Supermarine Spitfire BP923 Restoration


Supermarine Spitfire P.R.IV BP923 is under active restoration to airworthiness. This very unique Spitfire has a combat history both with the RAF and the Soviet Air Force. When completed, it will be the only flyable Spitfire P.R.IV in the world. Only 229 Spitfire P.R.IVs were built between 1941 and 1943. This particular Spitfire, serial number BP923, was delivered to the RAF on 30 March 1942. Initially, BP923 served with the 1 Photo Reconnaissance Unit (1 PRU), based at RAF Benson, Oxfordshire. The RAF Spitfire P.R.IV pilots flew highly dangerous sorties, “unarmed, unafraid and unaccompanied” all over German-occupied Europe. The photographs these brave pilots brought back were of vital importance to the British High Command.


Convoy support


After the Russian-bound convoy PQ17 had been almost wiped out, it was decided to send RAF detachments to the Soviet Union in support of the next convoy, PQ18. Code-named Operation Orator, this involved Handley Page Hampden torpedo bombers, Catalina maritime patrol aircraft and Spitfire P.R.IV’s. The Spitfires were to provide up-to-date reports on the presence of German naval vessels, including Tirpitz, as well as Luftwaffe air bases in northern Norway. In August 1942, BP923 was one of three Spitfire P.R.IV’s to be selected to fly to the Soviet Union as part of Operation Orator. On 31 August 1942, BP923 was ferried to RAF Wick in Scotland, continuing to the Russian airbase at Afrikanda near Kandalaksha via Sumburgh on the Shetlands the following day. The distance between Sumburgh and Afrikanda was more than 2,100 km (1,300 miles), with the flight lasting for 4½ hours, flying across northern Norway, neutral Sweden and Finland. On 9 September, one of the Spitfires was damaged in a Luftwaffe bomb raid. A replacement Spitfire was ferried from the UK ten days later, on 19 September.

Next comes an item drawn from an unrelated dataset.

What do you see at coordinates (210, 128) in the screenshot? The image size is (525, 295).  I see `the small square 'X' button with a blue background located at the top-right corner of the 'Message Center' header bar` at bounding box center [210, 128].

Before that, another Spitfire was slightly damaged by a Russian fighter, with the Russian pilot claiming that he had merely been ’testing his guns!’ One Spitfire PRIV, serial number BP889, was shot down by a Fw 190 on 27 September, with Flying Officer Walker being killed. The final photo reonnaissance sortie was flown on 15 October.


In Soviet service


Operation Orator completed, BP923 was handed over to the V-VS (Soviet Air Force) on 18 (or 20) October 1942. Between 1942 and 1944, 11 Spitfire P.R.IVs were transferred to the V-VS. BP923 was one of several Spitfire P.R.IVs serving with the 118 Otelniy Razvedyvatelniy Aviatsyonniy Polk (118 Independent Reconnaissance Air Regiement).  The Spitfire P.R.IV’s were quite popular with the Russian pilots, who considered the aircraft to have an excellent maneouverability, high altitude performance, as well as speed. Spare parts was a problem, with tyres being replaced by MiG-3 units, with the propellers being preplaced by Catalina propellers that had been cut down in size. The best-known sortie flown with a 118 ORAP Spitfire P.R.IV took place on 12 September 1943, when Capt. L.I. Yel’kin photographed the Kriegsmarine naval base at Altenfiord. The famous battleship Tirpitz and the cruiser Scharnhorst were hiding out at Altenfiord, representing a huge threat to Allied convoys. Only a few days before, a 118 ORAP Spitfire P.R.IV crashed in northern Norway. The pilot, Vladimir Solovkin, was killed.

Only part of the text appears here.